Schwarzenberg sieht aggressive Phase Chinas
Kurz geht sogar so weit, im Zuge der EU-Ratspräsidentschaft im November in Brüssel einen China-Gipfel zu veranstalten. Daran will auch der chinesische Ministerpräsident Li Keqiang teilnehmen. Primär geht es aber darum, die nach dem Brexit verbleibenden 27 EU-Staaten auf eine gemeinsame Linie zu bringen und Extratouren, so vor allem der Ost- und Südosteuropäer zu verhindern. Der tschechische Elder-Statesman Karl Schwarzenberg hat es auf den Punkt gebracht: „Die Chinesen arbeiten sehr zielbewusst. Wir müssen deshalb mit China selbstbewusst umgehen. Ich mag nicht zusehen, wie europäische Politiker nach China pilgern und dort voll Bewunderung am chinesischen Hof unterwürfig vorbeischauen. Verstehen Sie mich nicht falsch: China hat eine große und uralte Kultur und ist ein großartiges Land, nichtsdestotrotz hat es gerade eine aggressive Phase, und dem sollten wir selbstbewusst entgegentreten.“
Mega-Investitionen in Balkan-Verbindungen
Beim 16+1 Meeting wurde offenkundig, dass Peking an einer beispiellosen Offensive in Europas östlichem Hinterhof arbeitet. Schon seit einiger Zeit streckt die asiatische Großmacht ihre Fühler in den derzeit dynamischsten Wachstumsregionen Europas aus. China lockt die Osteuropäer mit Krediten für den Ausbau ihrer rückständigen Infrastruktur: Ein Netz aus Straßen, Brücken, Eisenbahnen, Flug- und Seehäfen, Pipelines und Kraftwerken soll entstehen. Das Glanzstück ist der geplante Ausbau der Bahnverbindung Belgrad-Budapest zur Hochgeschwindigkeitsstrecke. Damit soll die Fahrzeit für die 350 Kilometer von derzeit acht auf drei Stunden verkürzt werden. 2020/21 soll mit dem Bau begonnen werden. Geplant ist ferner eine Verlängerung von Belgrad über Sofia nach Piräus. Und das hat einen guten Grund: Griechenlands wichtigster Hafen ist bereits im Besitz einer chinesischen Reederei.

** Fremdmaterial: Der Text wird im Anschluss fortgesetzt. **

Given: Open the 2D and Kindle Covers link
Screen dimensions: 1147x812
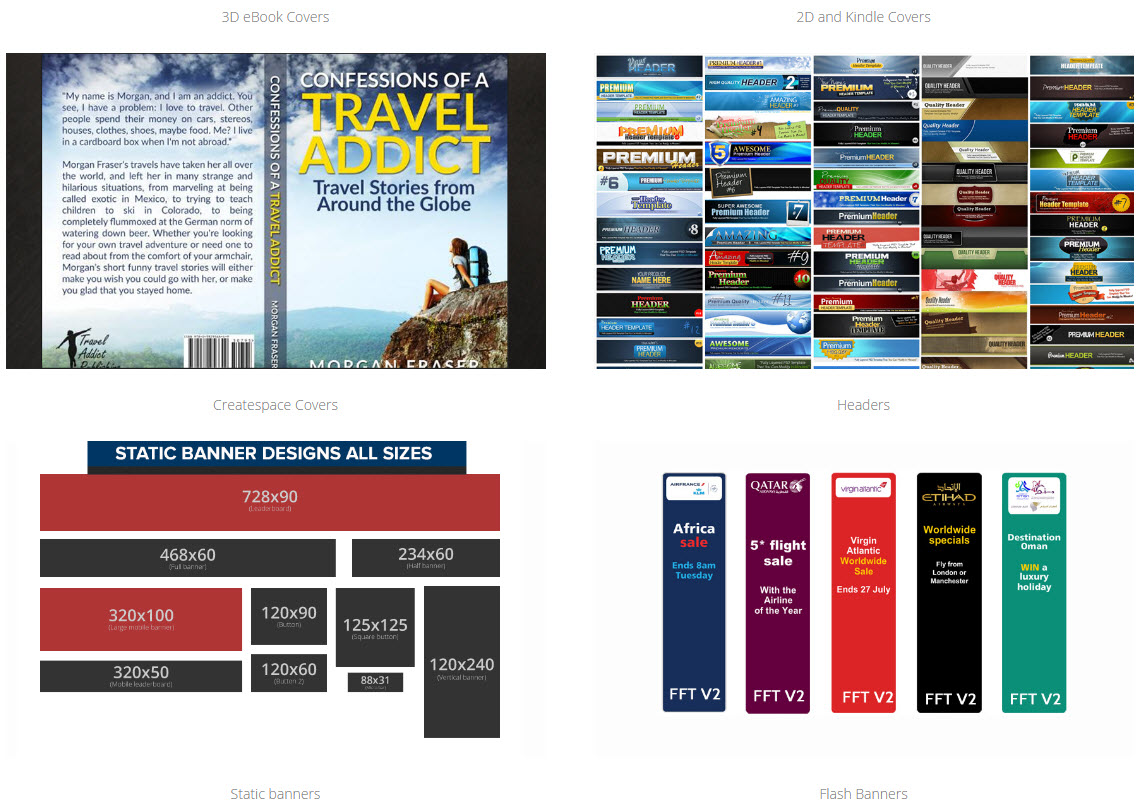Looking at the screenshot, I should pos(863,17).
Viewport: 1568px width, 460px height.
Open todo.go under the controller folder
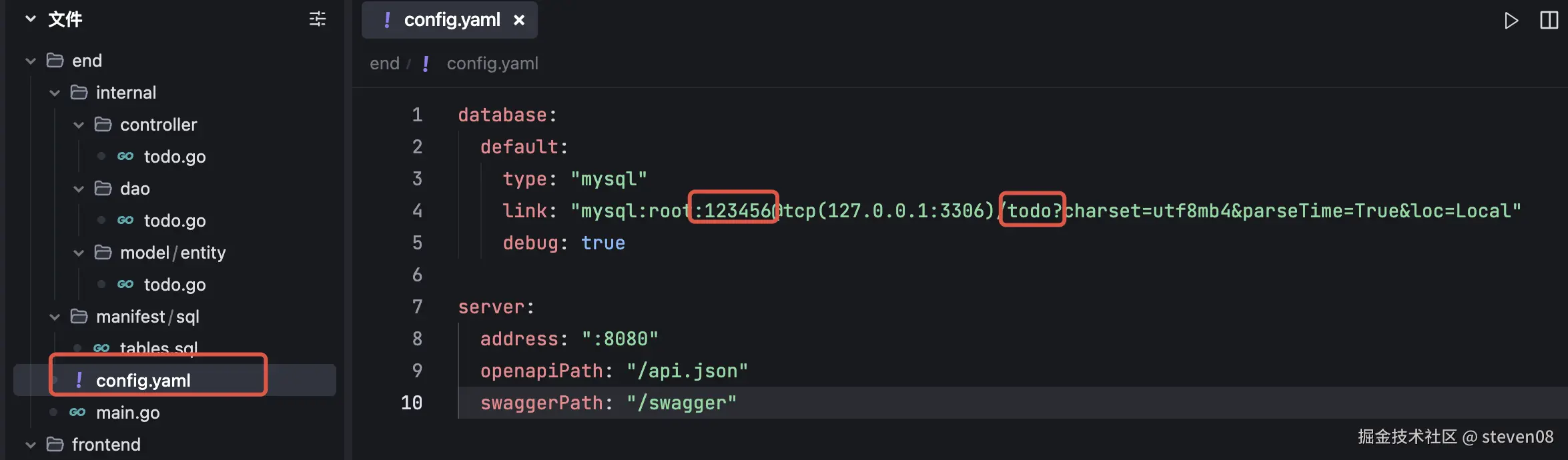[x=175, y=157]
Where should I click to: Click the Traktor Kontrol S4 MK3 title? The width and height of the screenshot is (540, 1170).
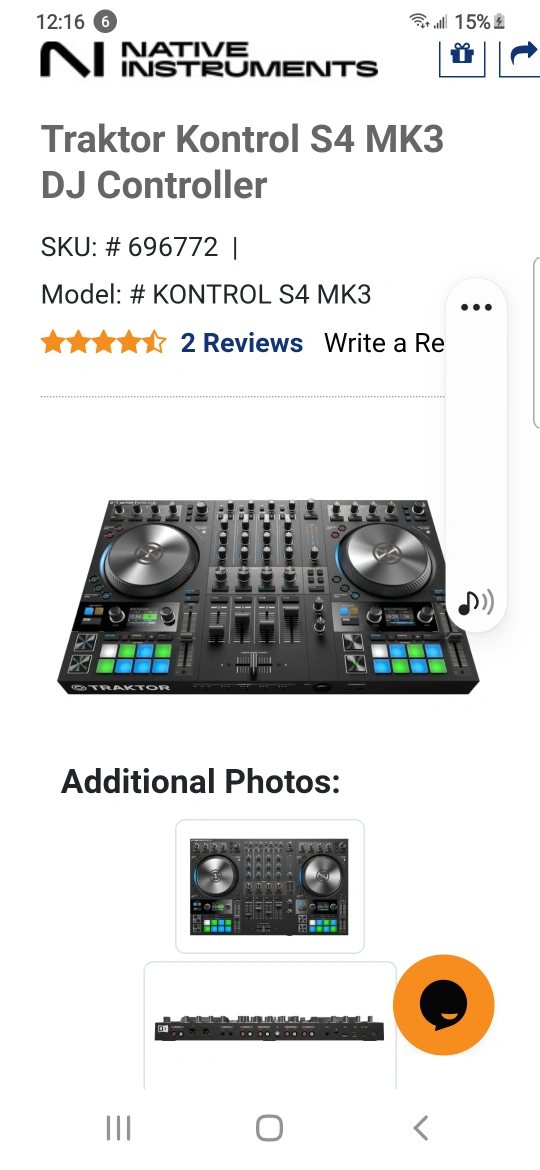point(242,161)
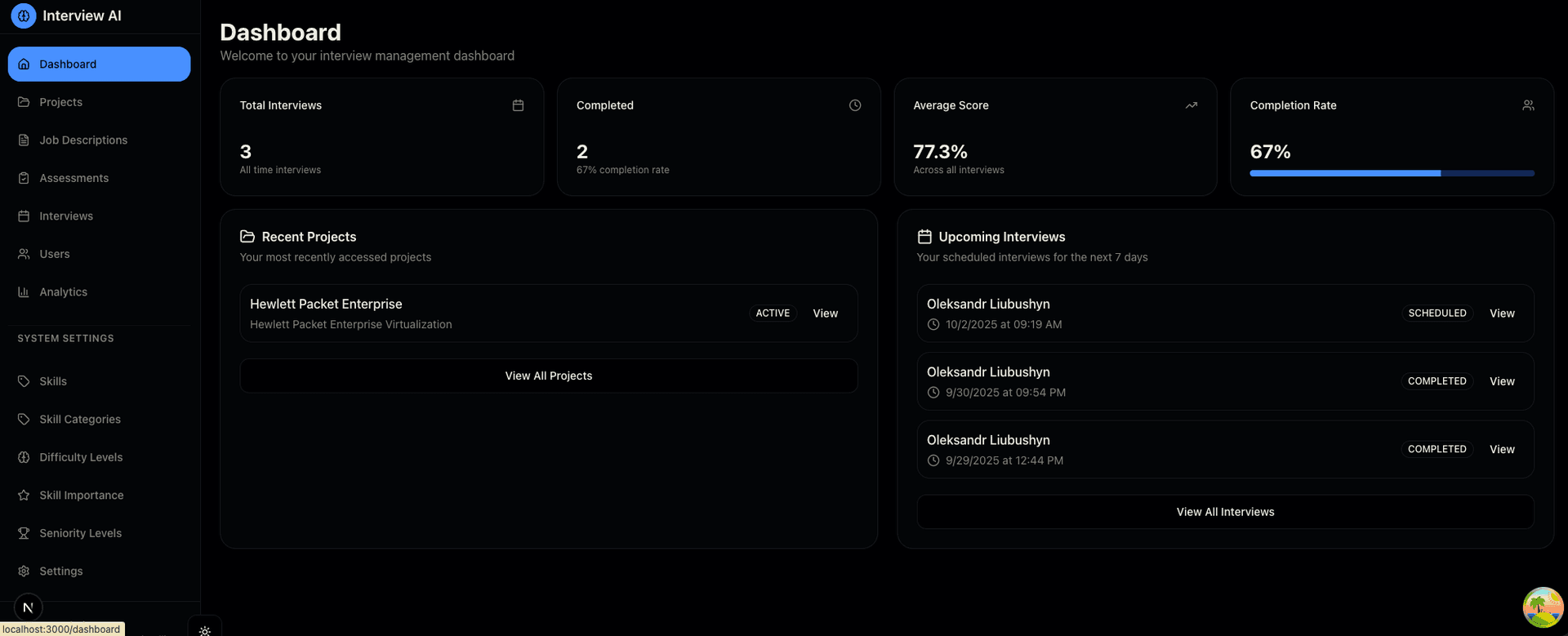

Kanal von der Donau zur Ägäis
Schlussendlich steht noch ein geradezu historisches Projekt auf der chinesischen Agenda. Griechenland, Mazedonien und Serbien wollen einen neuen Schifffahrtsweg von der Donau bis in die Ägäis eröffnen. Ausgehend 50 Kilometer östlich von Belgrad soll die Donau über ihren Nebenfluss Morava mit dem Fluss Vardar/Axios verbinden, der westlich von Thessaloniki in die Ägäis mündet. Im Verlauf der rund 500 Kilometer sind allerdings größere Geländestufen zu überwinden. Der Bau von Schleusen, Kanalquerungen, Kanalbrücken ja sogar Kanaltunnels ist erforderlich, um so eine der längsten künstlich geschaffenen Wasserstraßen zu schaffen.
Ein weiterer Weckruf für Europa ist angesagt
Und wieder einmal sind es chinesische Investoren, die ihr Interesse für Bau und Finanzierung bereits angemeldet haben. Die Kosten belaufen sich auf etwa 20 Milliarden Euro, die Bauzeit wird mit nicht einmal 10 Jahren berechnet, kürzer als jene für den Brenner-Basis-Tunnel. Griechenlands Regierungschef Alexis Tspiras findet Gefallen an diesem Vorhaben, weil es Griechenland – ebenso wie die Verlängerung der Hochleistungsbahn bis nach Piräus – näher an das Zentrum Europas heranbringen würde. Gleichzeitig wird aber Stimmung gemacht, dass sich die EU dieses Vorhaben nicht von China aus der Hand nehmen darf. Man spricht von einen „Weckruf“, den die Pekinger Offensive endlich auslösen soll. Verlangt wird eine Investitionsinitiative der EU, die allerdings erst die nächste Kommission auslösen könnte. Wenn man sich dazu entschließt.